ウラジーミル・テレホフ「サリバン米国家安全保障顧問の中国訪問の成果」

米中関係において重要な出来事があった。今年8月27日から29日にかけて、ジェイコブ・サリバン米国家安全保障顧問が中国を訪問したのだ。この政治的人物は、この国家活動領域で2番目に責任がある。したがって、この出来事が「グレート・ワールド・ゲーム」の現在の発展段階にとっても重要な意味を持つようになったのは驚くことではない。

Vladimir Terehov
New Eastern Outlook
08.09.2024

はじめに

アメリカの政治家によるこの8年ぶりの訪問は、中国共産党政治局委員で中国外相の王毅の招きで行われた。これは、2023年5月から今日までの間に4回目の会談である。このような会談は、二国間のコミュニケーションラインを常にオープンにしておきたいという両首脳の関心を示している。

会談が始まる直前、中国紙『環球時報』は、両国がほぼすべての新たな問題について話し合うことができる20以上の異なる「対話メカニズム」が存在すると報じた。最近の出来事の重要度から言えば、サリバンと王毅との「対話メカニズム」は、両首脳の会談の直後に位置づけられる。

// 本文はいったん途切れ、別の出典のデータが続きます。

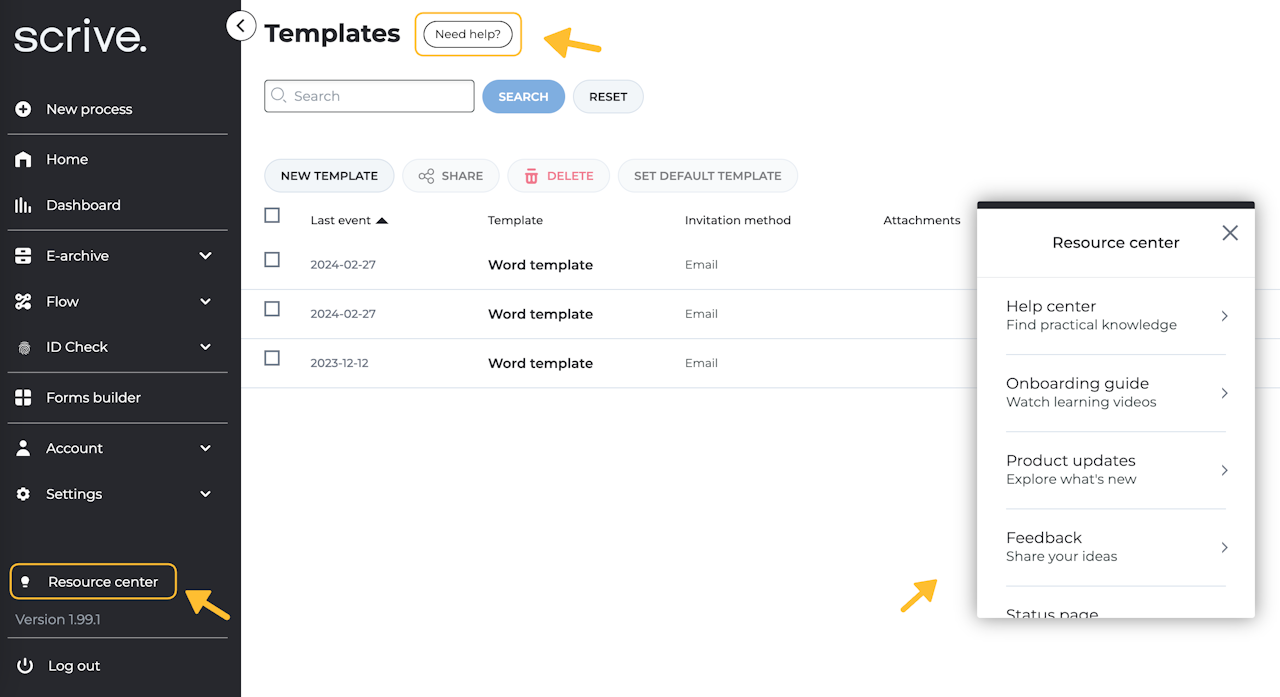This screenshot has height=697, width=1280.
Task: Open Help center in Resource center
Action: 1115,315
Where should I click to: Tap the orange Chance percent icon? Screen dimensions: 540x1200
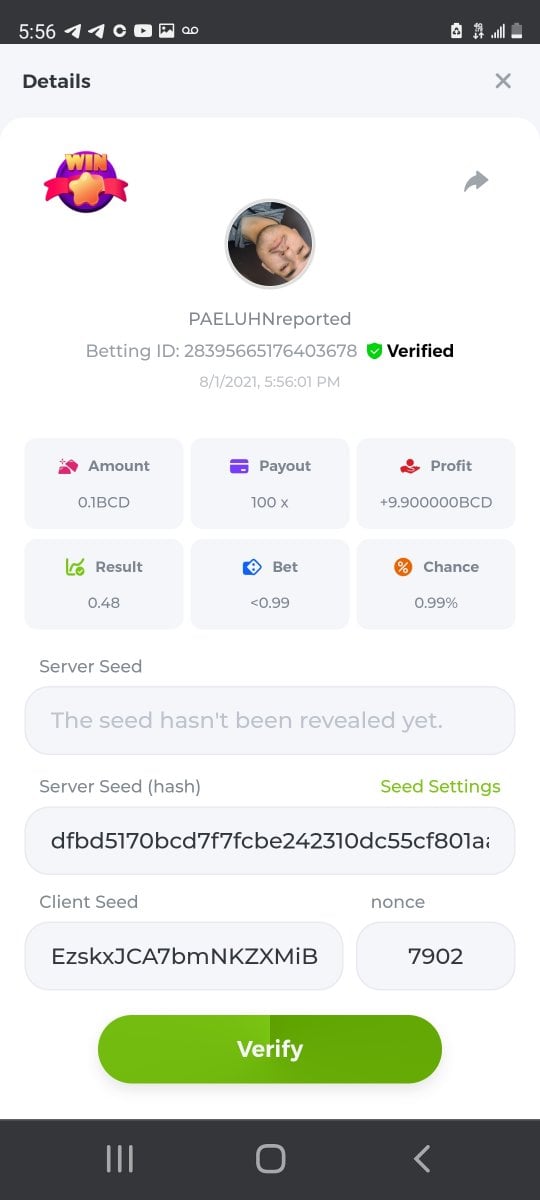(x=403, y=567)
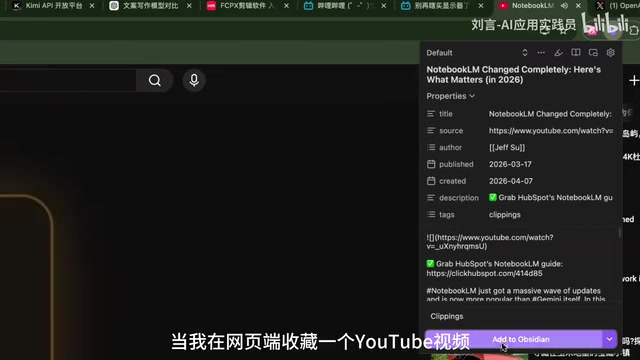Image resolution: width=640 pixels, height=360 pixels.
Task: Click the YouTube search magnifier button
Action: click(155, 80)
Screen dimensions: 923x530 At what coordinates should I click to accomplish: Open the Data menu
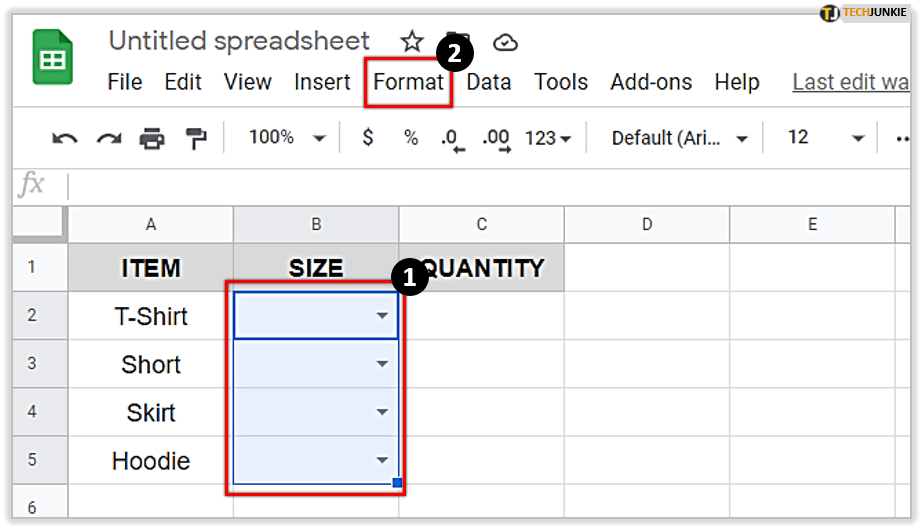pos(489,82)
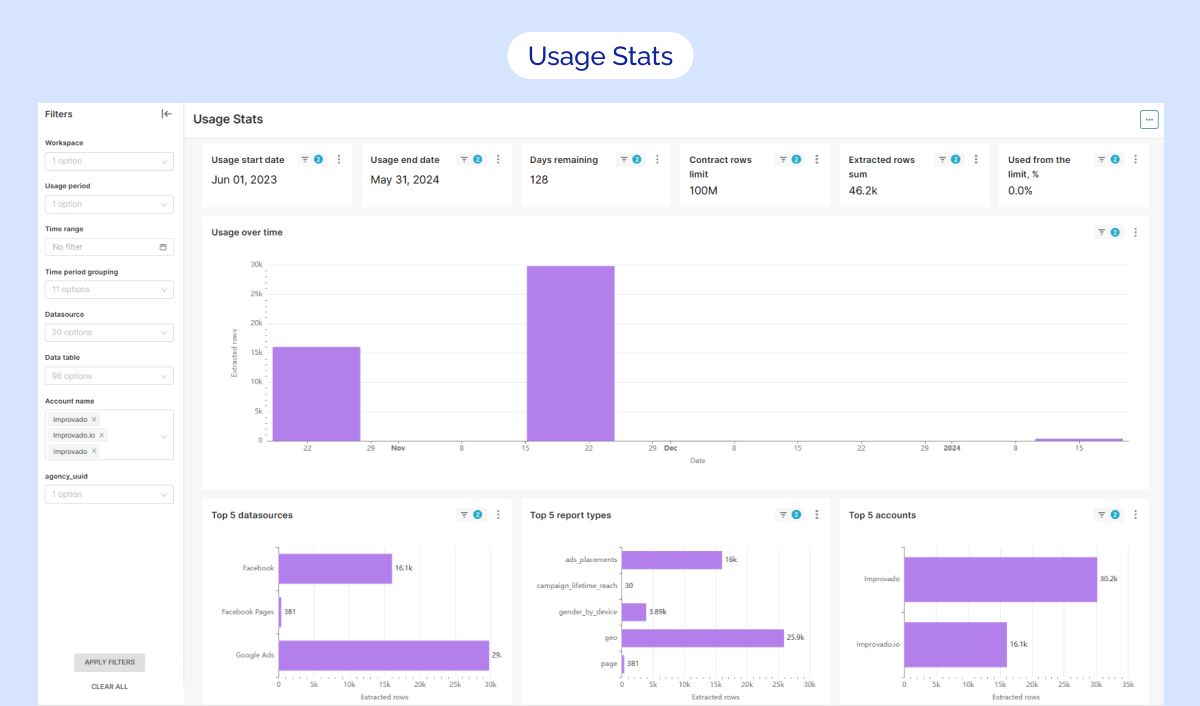Viewport: 1200px width, 706px height.
Task: Click filter icon on Usage start date card
Action: tap(306, 160)
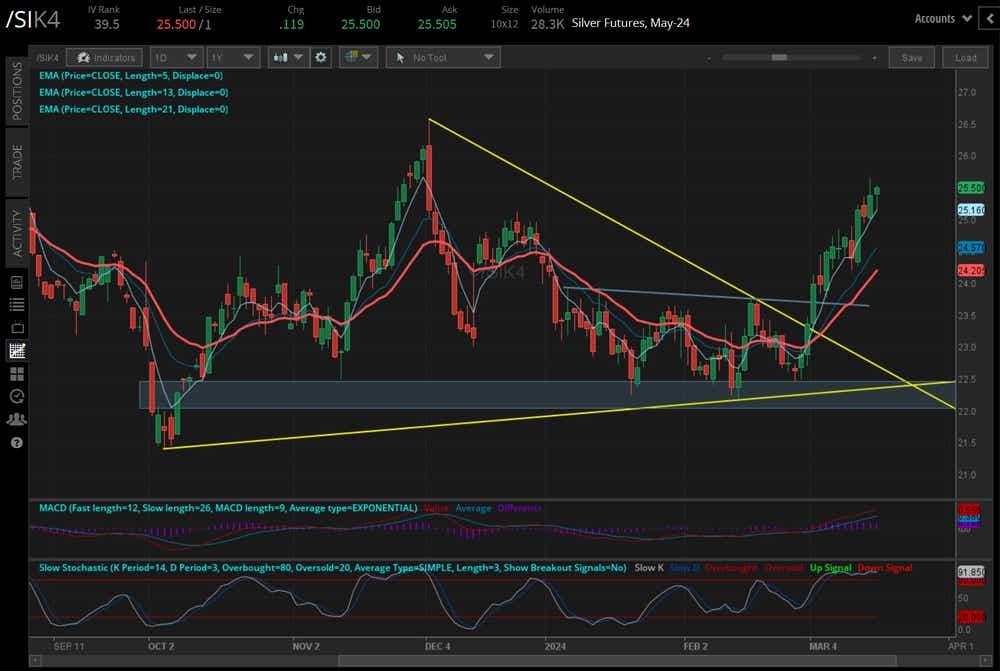Click the clock checkmark icon in sidebar
Screen dimensions: 1000x671
(x=16, y=396)
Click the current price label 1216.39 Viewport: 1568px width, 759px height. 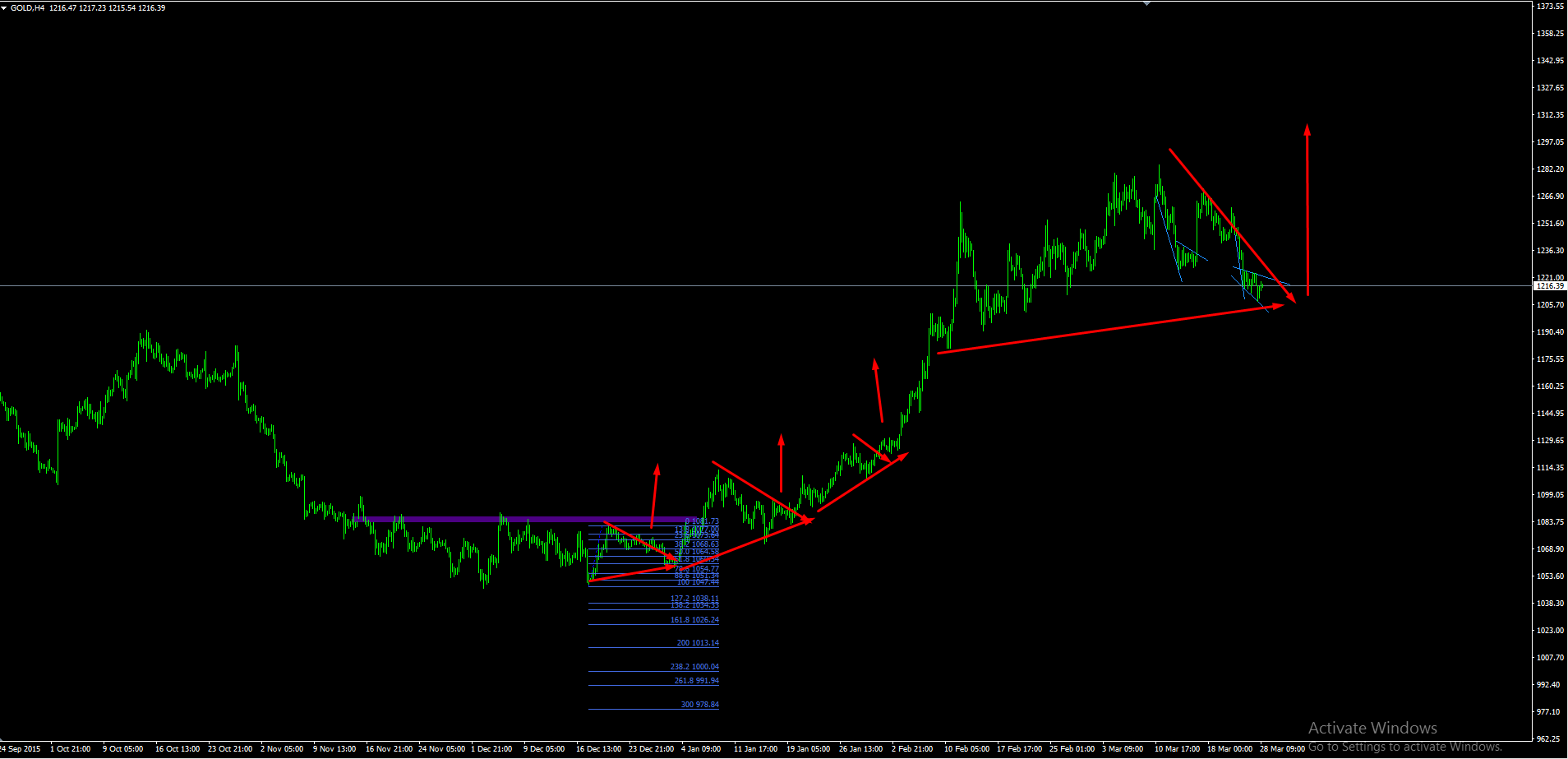click(1550, 286)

2023年9月、ジェイコブ・サリバンと王毅の会談がマルタで行われた。会談の目的は、ジョー・バイデンと習近平の会談の準備状況について話し合うことだった。首脳会談はその2ヵ月後にサンフランシスコで行われた。2024年1月、J・サリバンと王毅の会談がバンコクで行われた。このとき両者は、台湾とともに二国間関係全体の中で最も「加熱」しつつある東南アジア・サブリージョンの複雑な情勢について話し合った。

アメリカ側では、イエレン財務長官が「実務」レベルで地政学上の主敵とシグナル交換を担当している。しかし、これらの当局者は、二国間関係のシステム全体の状態について「中間監査」を行う時期に来ている。特に、「20のメカニズム」が積極的に機能しているという証拠はほとんどないのだから。これらのうち最も注目すべきものについては、8月中旬に上海で開催された二国間金融作業部会(FWG)の定例会合に関連して、すでに本誌で取り上げた。

さらに、その1週間後にパウエル米連邦準備制度理事会(FRB)総裁が発表した、フェデラルファンド金利の引き下げに関する発言も加わる。現在までのところ、この決定の目的は、米国経済自体の動向によって正式に決定されている。この決定がすでに中国で肯定的に受け止められていることは注目に値する。

残念ながら、世界をリードする2つの大国間の関係には、あらゆる分野で否定的な意見が多い。まず、二国間関係において比較的新しいが、潜在的に最も危険な領域に注意を払うべきである。過去の交渉では、この分野についての議論の痕跡は見られなかったが、その理由ははっきりしている。

現実になりつつある核軍拡競争

このサブタイトルで言及されている現在の問題悪化のルーツは、核兵器不拡散条約の延長交渉でインドの加盟問題が特に深刻化した1990年代後半にさかのぼる。インドは、「公式な」核保有国5カ国による拘束力のある段階的核軍縮計画の提示を加盟の条件としていた。前向きな回答がなかったため、インドは事実上、核保有国の仲間入りをし、パキスタンがそれに続いた。結局のところ、核軍拡競争の新ラウンドの問題は、時間の問題、すなわち政治状況の変化の問題となった。

それから20年後、世界規模での事態の深刻な悪化が始まった。前述の「5カ国」のメンバーの1つである中国は、現在の世界のリーダーであり、地政学上の主要な敵対国が数千発の核弾頭を保有しているのに対し、なぜわれわれは数百発しか保有していないのかと問い始めた。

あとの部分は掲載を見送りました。